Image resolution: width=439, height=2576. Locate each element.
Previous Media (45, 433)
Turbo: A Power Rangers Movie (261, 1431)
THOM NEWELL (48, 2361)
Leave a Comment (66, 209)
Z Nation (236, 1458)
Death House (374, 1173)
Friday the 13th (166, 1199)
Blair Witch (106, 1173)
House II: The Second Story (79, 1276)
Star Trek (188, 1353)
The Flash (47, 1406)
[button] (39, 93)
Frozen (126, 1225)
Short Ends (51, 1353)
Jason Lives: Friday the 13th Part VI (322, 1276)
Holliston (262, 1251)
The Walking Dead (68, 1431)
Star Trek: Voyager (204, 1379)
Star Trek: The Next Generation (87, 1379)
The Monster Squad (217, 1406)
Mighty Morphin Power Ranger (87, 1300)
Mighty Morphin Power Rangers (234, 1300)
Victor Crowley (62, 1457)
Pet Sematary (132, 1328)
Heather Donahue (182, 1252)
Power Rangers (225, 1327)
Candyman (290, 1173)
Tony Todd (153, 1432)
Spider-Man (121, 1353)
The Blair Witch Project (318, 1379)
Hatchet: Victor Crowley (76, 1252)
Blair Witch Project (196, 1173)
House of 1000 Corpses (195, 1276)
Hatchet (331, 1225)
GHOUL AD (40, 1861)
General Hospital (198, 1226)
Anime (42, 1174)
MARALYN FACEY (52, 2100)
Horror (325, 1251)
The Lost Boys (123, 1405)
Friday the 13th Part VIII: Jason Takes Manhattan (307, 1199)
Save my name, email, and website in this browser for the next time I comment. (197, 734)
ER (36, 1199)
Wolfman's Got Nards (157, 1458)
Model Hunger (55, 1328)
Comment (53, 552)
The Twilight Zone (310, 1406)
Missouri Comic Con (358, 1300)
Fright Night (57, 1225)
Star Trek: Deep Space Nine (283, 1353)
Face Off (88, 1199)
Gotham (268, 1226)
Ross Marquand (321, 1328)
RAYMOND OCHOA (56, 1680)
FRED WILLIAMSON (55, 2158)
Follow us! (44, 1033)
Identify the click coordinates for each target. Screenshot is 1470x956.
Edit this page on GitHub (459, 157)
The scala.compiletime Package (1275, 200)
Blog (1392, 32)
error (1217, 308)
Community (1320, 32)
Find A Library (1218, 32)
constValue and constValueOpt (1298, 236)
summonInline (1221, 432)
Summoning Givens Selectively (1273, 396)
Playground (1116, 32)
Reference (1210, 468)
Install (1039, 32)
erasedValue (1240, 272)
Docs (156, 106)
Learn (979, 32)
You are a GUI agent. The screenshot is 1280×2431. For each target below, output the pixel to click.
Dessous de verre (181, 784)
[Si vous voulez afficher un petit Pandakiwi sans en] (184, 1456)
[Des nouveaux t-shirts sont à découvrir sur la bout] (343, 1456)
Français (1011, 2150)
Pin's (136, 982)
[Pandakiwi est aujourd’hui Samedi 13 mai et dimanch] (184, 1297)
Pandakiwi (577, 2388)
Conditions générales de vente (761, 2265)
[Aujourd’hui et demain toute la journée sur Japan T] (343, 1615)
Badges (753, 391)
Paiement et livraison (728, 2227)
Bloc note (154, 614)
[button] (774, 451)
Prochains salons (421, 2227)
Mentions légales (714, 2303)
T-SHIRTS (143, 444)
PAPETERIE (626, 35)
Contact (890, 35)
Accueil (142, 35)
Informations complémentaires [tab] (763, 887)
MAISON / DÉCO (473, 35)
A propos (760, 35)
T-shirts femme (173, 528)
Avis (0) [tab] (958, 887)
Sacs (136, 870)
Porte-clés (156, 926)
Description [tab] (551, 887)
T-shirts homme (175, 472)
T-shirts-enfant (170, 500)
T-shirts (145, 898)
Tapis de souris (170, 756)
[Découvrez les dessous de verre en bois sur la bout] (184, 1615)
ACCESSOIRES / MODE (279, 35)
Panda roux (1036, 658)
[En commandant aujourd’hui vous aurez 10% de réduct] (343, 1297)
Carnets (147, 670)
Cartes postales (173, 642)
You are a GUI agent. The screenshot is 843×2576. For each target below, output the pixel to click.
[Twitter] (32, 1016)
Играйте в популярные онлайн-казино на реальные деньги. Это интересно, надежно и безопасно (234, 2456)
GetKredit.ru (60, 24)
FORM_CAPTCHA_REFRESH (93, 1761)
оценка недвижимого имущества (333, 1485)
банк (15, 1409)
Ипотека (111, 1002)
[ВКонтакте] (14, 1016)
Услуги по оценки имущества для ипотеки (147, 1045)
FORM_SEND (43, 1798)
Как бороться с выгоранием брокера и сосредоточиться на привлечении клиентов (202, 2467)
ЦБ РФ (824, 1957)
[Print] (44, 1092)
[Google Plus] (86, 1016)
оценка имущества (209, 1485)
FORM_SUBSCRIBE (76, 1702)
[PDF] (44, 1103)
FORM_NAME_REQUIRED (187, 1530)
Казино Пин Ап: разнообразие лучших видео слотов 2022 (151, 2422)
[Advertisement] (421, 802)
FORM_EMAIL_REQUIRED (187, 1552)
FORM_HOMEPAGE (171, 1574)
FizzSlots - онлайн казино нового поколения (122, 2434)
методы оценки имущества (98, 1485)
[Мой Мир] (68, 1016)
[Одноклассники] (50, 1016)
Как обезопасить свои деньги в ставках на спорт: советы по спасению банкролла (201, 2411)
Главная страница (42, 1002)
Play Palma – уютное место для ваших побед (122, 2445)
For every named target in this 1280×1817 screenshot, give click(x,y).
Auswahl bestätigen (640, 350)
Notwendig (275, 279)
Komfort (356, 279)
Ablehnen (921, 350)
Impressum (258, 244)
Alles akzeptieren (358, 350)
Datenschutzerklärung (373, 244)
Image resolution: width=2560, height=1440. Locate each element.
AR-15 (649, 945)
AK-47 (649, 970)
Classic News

┄┄┄┄┄┄

■ **Assignment**
The response should hold exactly the lines starting at the line with "Wolfman's Got Nards (157, 1458)" and ending at the line with "Identify the click", and no other line of the material above.

■ **Response to this exercise**
Wolfman's Got Nards (157, 1458)
Model Hunger (55, 1328)
Comment (53, 552)
The Twilight Zone (310, 1406)
Missouri Comic Con (358, 1300)
Fright Night (57, 1225)
Star Trek: Deep Space Nine (283, 1353)
Face Off (88, 1199)
Gotham (268, 1226)
Ross Marquand (321, 1328)
RAYMOND OCHOA (56, 1680)
FRED WILLIAMSON (55, 2158)
Follow us! (44, 1033)
Identify the click coordinates for each target. Screenshot is 1470x956.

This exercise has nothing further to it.